María Moliner. (Ópera documental en dos actos y diez escenas, de Lucía Vilanova.
Música de Antoni Parera Fons). C. Faus. S. Ferrández. C. Alcedo. M.J. Suárez.
L. Casariego. J.J. Frontal. S. Peris. G. López. D. Oller. T. Marsol.
Movimiento
escénico: C. Martos de la Vega.Vestuario: M. Araujo. Diseño de video: P.
Chamizo. Iluminación: P. Yagüe. Dirección de escena y escenografía: Paco
Azorín. Coro del Teatro de la zarzuela (Dtor.: Antonio Fauró). Orquesta de la
Comunidad de Madrid. Dirección musical: Víctor Pablo Pérez. Teatro de la
Zarzuela, de Madrid, 19 de abril de 12016.
En cierto modo
podría decirse que María Juana Moliner Ruiz (Zaragoza, 1900–Madrid, 1981) pasó
media vida luchando contra el silencio, contra el silencio provocado por la
situación política tras la Guerra Civil, y contra el silencio que produce el
olvido que sufrió en sus últimos años. Y para quien dedicó su vida a las
palabras, el silencio debió ser un poderoso enemigo. María Moliner no pudo
vencer al segundo, pero hizo frente al primero y le venció con su célebre Diccionario de uso del español, ese
magnífico libro con el que también sometió a quienes la señalaban poniendo el
dedo en los labios.

(Material extraído):
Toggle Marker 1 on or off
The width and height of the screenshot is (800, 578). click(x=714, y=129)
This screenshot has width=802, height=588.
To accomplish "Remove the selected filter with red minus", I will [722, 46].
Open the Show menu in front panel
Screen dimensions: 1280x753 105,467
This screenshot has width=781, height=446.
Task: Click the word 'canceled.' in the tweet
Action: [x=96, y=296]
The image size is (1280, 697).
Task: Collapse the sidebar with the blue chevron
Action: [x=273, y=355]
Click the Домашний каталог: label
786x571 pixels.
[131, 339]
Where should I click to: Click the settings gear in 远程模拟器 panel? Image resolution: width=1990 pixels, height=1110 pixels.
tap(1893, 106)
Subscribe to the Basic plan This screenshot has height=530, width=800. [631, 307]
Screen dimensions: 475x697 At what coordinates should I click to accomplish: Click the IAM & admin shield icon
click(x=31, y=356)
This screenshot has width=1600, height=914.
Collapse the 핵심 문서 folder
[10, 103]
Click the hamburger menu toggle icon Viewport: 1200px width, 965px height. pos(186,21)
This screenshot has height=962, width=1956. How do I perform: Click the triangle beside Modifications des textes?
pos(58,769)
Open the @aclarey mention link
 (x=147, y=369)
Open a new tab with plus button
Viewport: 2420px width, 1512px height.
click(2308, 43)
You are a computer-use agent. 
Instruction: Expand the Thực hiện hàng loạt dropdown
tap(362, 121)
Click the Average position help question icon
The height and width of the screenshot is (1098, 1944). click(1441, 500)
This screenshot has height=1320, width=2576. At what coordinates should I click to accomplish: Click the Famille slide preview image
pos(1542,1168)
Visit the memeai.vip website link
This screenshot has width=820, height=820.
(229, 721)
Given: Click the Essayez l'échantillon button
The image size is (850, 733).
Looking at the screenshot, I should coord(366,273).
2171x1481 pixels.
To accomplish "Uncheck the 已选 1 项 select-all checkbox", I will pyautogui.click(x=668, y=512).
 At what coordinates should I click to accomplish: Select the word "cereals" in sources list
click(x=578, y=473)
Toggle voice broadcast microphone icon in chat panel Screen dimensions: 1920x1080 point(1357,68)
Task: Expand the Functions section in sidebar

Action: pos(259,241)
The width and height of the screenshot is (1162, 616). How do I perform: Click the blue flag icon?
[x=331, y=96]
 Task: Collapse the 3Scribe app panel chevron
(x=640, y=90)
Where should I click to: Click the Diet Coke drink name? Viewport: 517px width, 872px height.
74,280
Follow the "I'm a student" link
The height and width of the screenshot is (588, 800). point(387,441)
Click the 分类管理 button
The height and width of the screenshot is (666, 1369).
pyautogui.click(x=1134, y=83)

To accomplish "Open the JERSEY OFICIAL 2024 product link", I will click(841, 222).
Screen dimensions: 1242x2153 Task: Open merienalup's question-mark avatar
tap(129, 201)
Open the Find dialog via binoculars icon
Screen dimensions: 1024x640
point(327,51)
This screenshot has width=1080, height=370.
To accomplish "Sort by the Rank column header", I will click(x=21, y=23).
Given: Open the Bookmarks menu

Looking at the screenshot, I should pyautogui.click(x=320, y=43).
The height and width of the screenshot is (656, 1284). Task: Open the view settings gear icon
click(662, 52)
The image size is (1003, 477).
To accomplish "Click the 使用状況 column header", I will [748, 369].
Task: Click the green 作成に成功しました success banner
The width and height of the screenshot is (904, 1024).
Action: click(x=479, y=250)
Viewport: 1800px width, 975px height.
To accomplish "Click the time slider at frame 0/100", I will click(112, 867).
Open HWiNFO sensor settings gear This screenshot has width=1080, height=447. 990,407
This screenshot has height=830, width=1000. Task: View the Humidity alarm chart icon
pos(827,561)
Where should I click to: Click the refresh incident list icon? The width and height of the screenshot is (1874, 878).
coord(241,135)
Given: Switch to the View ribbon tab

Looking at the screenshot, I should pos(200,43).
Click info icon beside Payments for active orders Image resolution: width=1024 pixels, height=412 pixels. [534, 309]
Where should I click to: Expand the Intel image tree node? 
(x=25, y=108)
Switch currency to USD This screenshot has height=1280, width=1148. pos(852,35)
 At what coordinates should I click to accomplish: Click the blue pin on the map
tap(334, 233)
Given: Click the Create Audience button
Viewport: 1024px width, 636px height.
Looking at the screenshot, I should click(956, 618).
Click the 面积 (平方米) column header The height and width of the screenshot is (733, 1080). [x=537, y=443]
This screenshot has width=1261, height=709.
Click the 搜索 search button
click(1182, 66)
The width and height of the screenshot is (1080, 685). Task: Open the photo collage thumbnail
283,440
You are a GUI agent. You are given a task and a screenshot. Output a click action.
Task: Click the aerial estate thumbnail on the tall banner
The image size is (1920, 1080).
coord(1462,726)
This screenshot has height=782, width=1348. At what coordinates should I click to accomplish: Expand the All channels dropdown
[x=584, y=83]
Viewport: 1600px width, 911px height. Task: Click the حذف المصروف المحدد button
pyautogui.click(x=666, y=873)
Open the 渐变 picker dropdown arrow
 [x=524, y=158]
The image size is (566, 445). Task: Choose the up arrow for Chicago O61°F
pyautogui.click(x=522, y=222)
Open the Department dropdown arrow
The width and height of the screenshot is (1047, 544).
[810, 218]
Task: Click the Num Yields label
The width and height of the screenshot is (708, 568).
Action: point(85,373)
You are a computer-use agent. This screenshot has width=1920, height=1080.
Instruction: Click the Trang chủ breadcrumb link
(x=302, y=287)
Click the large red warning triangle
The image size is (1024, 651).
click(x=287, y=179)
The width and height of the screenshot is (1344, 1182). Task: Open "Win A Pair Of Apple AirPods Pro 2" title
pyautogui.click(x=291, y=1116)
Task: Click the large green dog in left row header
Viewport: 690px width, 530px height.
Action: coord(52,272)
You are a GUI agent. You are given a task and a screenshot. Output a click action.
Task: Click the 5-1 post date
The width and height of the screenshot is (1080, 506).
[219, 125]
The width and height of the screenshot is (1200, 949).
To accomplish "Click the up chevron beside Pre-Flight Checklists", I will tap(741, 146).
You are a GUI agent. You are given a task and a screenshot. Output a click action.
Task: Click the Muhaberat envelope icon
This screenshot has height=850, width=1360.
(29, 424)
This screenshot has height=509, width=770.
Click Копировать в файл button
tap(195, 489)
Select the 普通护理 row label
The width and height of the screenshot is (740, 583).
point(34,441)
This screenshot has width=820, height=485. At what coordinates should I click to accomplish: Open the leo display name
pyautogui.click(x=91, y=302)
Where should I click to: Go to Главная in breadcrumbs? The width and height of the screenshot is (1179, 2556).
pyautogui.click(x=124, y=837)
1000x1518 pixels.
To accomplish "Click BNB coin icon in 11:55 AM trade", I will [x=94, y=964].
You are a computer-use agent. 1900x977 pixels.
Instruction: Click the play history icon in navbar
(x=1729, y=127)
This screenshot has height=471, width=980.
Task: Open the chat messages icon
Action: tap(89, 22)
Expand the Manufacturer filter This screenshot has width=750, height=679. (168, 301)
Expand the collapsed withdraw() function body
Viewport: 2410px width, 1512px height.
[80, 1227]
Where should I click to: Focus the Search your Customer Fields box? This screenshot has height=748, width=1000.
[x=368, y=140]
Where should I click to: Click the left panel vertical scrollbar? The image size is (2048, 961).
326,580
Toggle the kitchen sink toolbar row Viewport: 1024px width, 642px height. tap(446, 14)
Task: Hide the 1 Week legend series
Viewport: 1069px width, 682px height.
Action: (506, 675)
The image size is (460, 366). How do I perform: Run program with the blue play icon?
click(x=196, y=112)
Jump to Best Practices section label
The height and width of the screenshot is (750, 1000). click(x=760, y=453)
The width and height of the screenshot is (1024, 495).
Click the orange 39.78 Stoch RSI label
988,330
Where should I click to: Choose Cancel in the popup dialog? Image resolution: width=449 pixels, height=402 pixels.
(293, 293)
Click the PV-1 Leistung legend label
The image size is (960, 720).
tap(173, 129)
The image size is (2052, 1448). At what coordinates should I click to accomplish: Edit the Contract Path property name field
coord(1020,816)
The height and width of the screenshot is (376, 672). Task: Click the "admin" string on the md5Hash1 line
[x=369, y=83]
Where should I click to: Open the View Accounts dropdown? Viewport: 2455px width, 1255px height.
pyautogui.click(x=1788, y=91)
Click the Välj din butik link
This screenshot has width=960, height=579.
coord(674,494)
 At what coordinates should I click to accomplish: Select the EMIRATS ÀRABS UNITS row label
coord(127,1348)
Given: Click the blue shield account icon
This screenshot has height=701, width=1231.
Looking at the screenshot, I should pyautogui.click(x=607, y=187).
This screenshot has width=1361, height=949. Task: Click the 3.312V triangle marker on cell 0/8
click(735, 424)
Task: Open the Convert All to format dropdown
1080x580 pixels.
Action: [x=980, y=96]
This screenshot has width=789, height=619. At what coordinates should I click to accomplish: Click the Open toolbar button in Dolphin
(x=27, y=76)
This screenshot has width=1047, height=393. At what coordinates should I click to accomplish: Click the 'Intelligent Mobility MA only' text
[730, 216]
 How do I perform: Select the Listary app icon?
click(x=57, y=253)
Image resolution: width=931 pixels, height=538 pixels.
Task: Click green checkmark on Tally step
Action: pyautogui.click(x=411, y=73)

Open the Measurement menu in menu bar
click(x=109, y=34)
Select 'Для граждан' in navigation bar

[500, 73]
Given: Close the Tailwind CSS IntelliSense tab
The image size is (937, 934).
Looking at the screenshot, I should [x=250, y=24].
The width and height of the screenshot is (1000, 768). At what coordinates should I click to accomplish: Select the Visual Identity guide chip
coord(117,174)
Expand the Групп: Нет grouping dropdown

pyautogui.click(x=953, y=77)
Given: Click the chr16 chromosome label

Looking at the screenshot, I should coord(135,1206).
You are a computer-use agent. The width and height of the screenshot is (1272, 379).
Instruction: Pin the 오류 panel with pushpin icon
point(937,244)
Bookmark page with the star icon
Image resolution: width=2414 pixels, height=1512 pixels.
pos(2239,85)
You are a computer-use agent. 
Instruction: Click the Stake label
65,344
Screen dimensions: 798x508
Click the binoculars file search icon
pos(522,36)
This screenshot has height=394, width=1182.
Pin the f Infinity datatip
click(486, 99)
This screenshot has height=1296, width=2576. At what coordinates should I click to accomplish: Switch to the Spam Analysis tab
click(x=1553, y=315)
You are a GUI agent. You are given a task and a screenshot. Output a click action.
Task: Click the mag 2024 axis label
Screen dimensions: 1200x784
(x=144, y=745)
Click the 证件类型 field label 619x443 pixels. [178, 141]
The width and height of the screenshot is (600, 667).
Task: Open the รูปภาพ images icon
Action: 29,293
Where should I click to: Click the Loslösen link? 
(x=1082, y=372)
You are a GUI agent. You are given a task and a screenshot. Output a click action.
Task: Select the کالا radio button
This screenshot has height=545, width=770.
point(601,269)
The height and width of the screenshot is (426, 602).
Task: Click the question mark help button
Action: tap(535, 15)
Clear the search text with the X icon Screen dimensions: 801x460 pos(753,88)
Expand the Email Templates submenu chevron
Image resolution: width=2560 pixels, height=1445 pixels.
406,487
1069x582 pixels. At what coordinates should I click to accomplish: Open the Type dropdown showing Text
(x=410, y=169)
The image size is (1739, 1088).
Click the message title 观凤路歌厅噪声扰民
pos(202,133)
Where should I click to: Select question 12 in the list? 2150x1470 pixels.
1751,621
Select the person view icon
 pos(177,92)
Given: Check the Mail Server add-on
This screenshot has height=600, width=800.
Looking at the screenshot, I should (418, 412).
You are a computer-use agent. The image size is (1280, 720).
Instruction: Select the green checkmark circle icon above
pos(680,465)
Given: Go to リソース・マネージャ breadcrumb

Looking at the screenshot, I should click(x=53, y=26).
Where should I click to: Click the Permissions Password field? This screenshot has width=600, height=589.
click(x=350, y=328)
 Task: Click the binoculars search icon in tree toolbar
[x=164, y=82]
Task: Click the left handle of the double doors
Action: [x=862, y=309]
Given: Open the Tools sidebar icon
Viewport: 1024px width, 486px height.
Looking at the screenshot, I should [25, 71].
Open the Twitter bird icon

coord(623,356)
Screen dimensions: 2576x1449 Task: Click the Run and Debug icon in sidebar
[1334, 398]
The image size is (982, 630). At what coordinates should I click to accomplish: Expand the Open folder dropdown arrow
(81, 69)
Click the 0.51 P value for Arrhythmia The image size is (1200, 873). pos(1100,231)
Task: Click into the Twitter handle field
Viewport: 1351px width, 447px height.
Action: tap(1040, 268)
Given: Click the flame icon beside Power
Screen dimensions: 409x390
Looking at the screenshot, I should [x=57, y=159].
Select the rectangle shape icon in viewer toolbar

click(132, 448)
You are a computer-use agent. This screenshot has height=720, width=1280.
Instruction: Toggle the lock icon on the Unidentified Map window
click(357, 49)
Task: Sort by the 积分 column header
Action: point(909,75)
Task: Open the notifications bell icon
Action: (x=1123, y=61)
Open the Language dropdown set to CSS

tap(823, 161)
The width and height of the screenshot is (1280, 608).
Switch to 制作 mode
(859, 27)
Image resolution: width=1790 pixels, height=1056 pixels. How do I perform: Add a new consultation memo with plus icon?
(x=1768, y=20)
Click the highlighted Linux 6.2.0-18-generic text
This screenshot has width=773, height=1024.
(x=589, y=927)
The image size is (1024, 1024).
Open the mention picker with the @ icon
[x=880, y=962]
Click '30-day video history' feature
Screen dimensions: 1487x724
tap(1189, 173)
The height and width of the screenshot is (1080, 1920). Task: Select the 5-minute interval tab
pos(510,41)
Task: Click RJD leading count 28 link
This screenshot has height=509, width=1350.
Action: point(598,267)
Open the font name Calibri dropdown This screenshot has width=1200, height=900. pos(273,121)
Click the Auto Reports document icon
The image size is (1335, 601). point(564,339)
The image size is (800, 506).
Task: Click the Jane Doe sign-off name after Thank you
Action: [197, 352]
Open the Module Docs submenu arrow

(Objetivo del ejercicio): Escribe la continuación del texto sobre la ópera dedicada a María Moliner, empezando justo después de su última frase.

(Respuesta del ejercicio):
La ópera María Moliner, de Vilanova y Parera Fons
se define como “documental”, término que en su Diccionario tiene, entre otras dos, esta definición: “Se aplica a las
películas sin argumento o con uno sin importancia cuyo valor es principalmente
informativo o instructivo”. Eso me pareció en algunos momentos, un documental, por su planteamiento discursivo
y, quizá, por la presencia de filmaciones que muestran distintos momentos de la
vida de la protagonista. Ese carácter “documental” se muestra en un texto
escueto, con no demasiado vuelo literario, que me hubiera gustado, en general, algo
más intenso. La música cantada se mueve en una franja sencilla, sin extremos ni
virtuosismos, en una especie de recitativo permanente sin que aparezcan los habituales
ritmos y melodías que el público tradicional del teatro espera. El
acompañamiento de la orquesta me ha parecido muy bueno, dejando siempre que sea
la voz la que domine el discurso, permitiendo que la palabra se entienda y, al
tiempo, rodeándola de un marco sonoro y colorista que va desde el suave retrato
de un paisaje hasta el enérgico subrayado de una situación violenta.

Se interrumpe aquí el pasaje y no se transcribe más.